_Passage given_.
Listed Building

The only legal part of the listing under the Planning (Listing Buildings and Conservation Areas) (Scotland) Act 1997 is the address/name of site. Addresses and building names may have changed since the date of listing – see 'About Listed Buildings' below for more information. The further details below the 'Address/Name of Site' are provided for information purposes only.

Address/Name of Site


Status: Designated


There are no additional online documents for this record.


Date Added
Supplementary Information Updated
Local Authority
East Lothian
Planning Authority
East Lothian
NT 38858 74049
338858, 674049


George Kennedy and Michael Landon of Alison and Hutchison and Partners, 1965. Single-storey, radially planned Catholic church with vertically banded rendered walls in Modernist style rising in height to the east and sited in open ground to the centre of a large square corner site with a tall timber cross marking the entrance of the site. Expanding finned walls forming vertical window details to the east end and framing the altar. There is a large secondary section wrapping around the principal concentric circular plan to the south ending in the large glazed Lady Chapel window facing east. The entrance is to the east side and flanked by double sided glazed baptistry with taller concave curved wall at the end. Shallow concrete ponds (empty 2013) under the decorative windows were designed to reflect sunlight through the stained glass and there is a low base course glazed window wrapping around the main space to light the interior. There is a sloping flat roof with 3 bands of rooflights.

_Given data_.
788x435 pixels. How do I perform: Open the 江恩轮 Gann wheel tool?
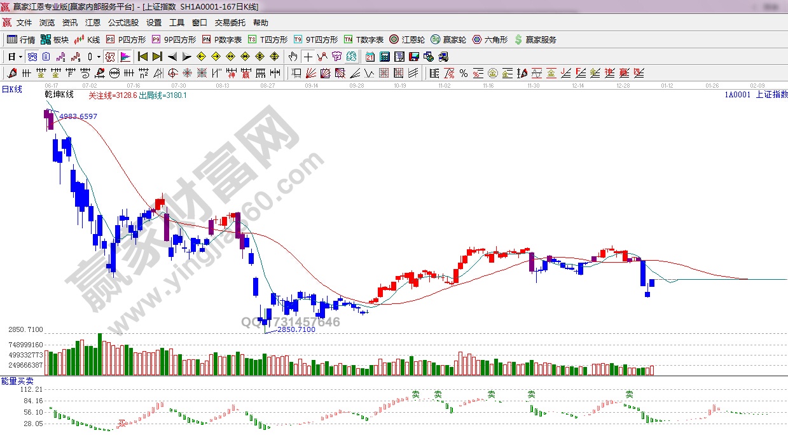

_What to do_.
A. Can you summarize the listing in two sentences?
B. Will you echo the stretch of the listing from "The only legal" through "information purposes only.", word for word?
The material stands apart from the listing.

_Exercise responses_.
A. The listing describes a single-storey, radially planned Catholic church in Modernist style, designed in 1965 by George Kennedy and Michael Landon of Alison and Hutchison and Partners and sited in East Lothian. Its features include finned walls framing the altar, a Lady Chapel ending in a large glazed window facing east, a glazed baptistry flanking the entrance, shallow concrete ponds designed to reflect sunlight through the stained glass, and a sloping flat roof with three bands of rooflights.

B.
The only legal part of the listing under the Planning (Listing Buildings and Conservation Areas) (Scotland) Act 1997 is the address/name of site. Addresses and building names may have changed since the date of listing – see 'About Listed Buildings' below for more information. The further details below the 'Address/Name of Site' are provided for information purposes only.